What the exercise asks: Go through the entries below. Copy each line in which "computer" appears.

Data records:
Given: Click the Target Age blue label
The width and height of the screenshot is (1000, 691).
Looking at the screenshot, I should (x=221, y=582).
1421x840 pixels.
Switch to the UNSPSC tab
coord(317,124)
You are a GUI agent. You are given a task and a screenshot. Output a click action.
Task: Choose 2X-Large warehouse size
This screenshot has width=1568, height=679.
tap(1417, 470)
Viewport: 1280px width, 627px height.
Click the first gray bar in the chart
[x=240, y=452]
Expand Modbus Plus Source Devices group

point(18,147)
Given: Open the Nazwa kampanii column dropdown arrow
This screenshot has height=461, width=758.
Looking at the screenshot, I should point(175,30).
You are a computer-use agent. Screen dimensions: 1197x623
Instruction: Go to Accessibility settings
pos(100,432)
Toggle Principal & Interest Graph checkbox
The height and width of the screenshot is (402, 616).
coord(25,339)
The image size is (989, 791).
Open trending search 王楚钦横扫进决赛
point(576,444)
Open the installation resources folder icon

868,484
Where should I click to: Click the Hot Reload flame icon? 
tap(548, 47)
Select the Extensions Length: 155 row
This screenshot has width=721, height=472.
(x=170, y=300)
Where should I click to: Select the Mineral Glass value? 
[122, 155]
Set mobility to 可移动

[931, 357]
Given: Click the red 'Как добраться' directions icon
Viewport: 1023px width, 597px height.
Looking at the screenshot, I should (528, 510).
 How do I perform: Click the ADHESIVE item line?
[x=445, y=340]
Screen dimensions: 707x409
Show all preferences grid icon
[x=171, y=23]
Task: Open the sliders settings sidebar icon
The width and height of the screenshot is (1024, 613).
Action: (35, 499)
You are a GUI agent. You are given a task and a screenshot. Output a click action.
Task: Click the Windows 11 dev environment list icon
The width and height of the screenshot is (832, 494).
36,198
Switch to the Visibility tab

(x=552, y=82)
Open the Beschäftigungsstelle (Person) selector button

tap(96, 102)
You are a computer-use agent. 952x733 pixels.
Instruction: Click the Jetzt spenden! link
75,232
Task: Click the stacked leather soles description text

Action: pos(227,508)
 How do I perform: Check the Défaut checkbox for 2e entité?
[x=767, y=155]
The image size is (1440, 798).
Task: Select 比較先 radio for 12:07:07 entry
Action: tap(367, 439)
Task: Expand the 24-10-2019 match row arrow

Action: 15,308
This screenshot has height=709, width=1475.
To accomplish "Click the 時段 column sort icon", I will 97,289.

Answer space:
You are a computer-use agent. Screen dimensions: 1197x623
You are a computer-use agent. 952x733 pixels.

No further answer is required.